Insomma, citando un vecchio detto popolare, “lega l’asino dove è il padrone a decidere” e così assistiamo a software house e publisher che cercano sempre di remare nella direzione delle preferenze del pubblico portando inevitabilmente a stravolgimenti non solo di lore, ma anche di meccaniche.

Con l’avvento della pandemia e il conseguente avvicinamento o ri-avvicinamento dei “casual player” al mondo videoludico, infatti, abbiamo assistito all’uscita di giochi sempre più semplici, poveri di meccaniche, poveri di lore e che siano molto user friendly.

Ma è davvero una cosa buona? Il mercato videoludico e il conseguente indotto che si è creato ha davvero la necessità di limitare all’osso le meccaniche che un player deve imparare? Il mercato videoludico ha veramente bisogno di lore ridotte all’osso altrimenti il player medio (o più malignamente il player della domenica) tende a “non divertirsi”?

Ci sono diverse visioni e versioni di risposta a questo quesito, una strettamente legata ad un lato economico mentre l’altra legata strettamente al lato di gameplay e a noi interessa focalizzarci su quest’ultimo.

Impoverimento del gameplay in favore del divertimento di tutti? 

Chi scrive dice no. I giochi non meritano questo impoverimento nel nome del divertimento di tutti.

In un mondo dove c’è molta varietà di scelta, dove i titoli abbondano, dove addirittura si possono trovare giochi in flash da giocare da browser, non è necessario che i giochi siano semplici per piacere a tutti.

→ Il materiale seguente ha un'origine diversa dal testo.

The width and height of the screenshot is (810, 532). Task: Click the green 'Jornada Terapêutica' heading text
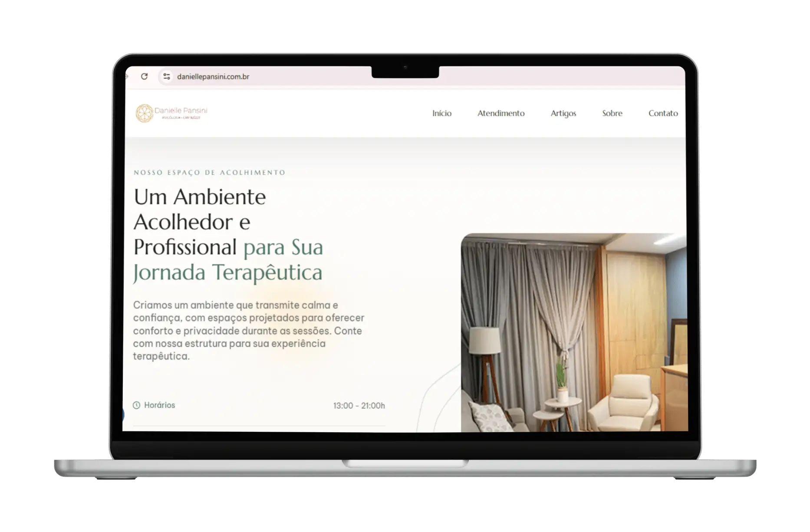(227, 273)
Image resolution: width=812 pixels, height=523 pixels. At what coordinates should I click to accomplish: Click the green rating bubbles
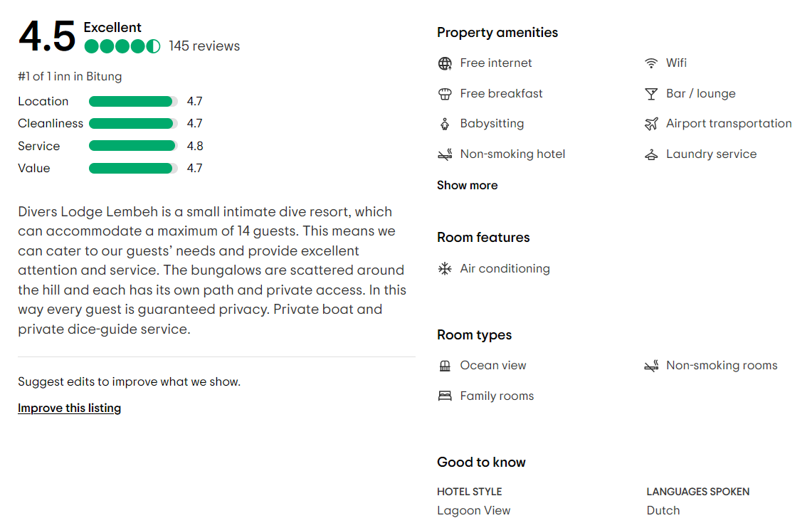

I giochi complessi e magari lunghi sono belli, ti invitano a sfidarti, a comprendere e masterare le meccaniche del gioco stesso e a capirne la filosofia e basta con recensioni che stroncano questo o l’altro titolo solo perché “bello tutto si, ma poco user friendly” .

Eclatanti i casi di “si-fu” ed “Elden Ring” giochi che vengono da un mondo complesso che sono a loro volta complessi che non hanno ricevuto, se non con un rush, l’attenzione che meritavano. Giochi che non sono piaciuti perché ritenuti “troppo difficili” da un’utenza che GIUSTAMENTE dice “io voglio solo divertirmi“.

Bene, perfetto, ottimo, evviva il divertimento verrebbe da esclamare ma se è lecito affermare che ci si vuole solo divertire è anche lecito che esistano persone che si divertono tanto quanto il gioco è difficile e se non ci si diverte a giocare a quei titoli perché troppo complessi amen, si cambia gioco senza montare casi che hanno il sapore del paradosso.

E per buona pace di tutti questo discorso si riversa anche nel multiplaying. Un gioco multiplayer ha alla base la sfida contro altri utenti, utenti che migliorano col tempo mentre giocano e un impoverimento delle meccaniche comporta sul lungo periodo un fattore randomico all’interno del gameplay importante e un’appiattimento dello stesso.

Fattori che alla fine portano il gioco ad estinguersi nonostante esso tendi a rinnovarsi sempre per l’amore di quell’utenza che “no è troppo complicato/muoio sempre/non riesco a vincere quindi quitto“.

E voi cosa ne pensate? Questo discorso user friendly porterà benefici o sarà un malus per il mondo videoludico?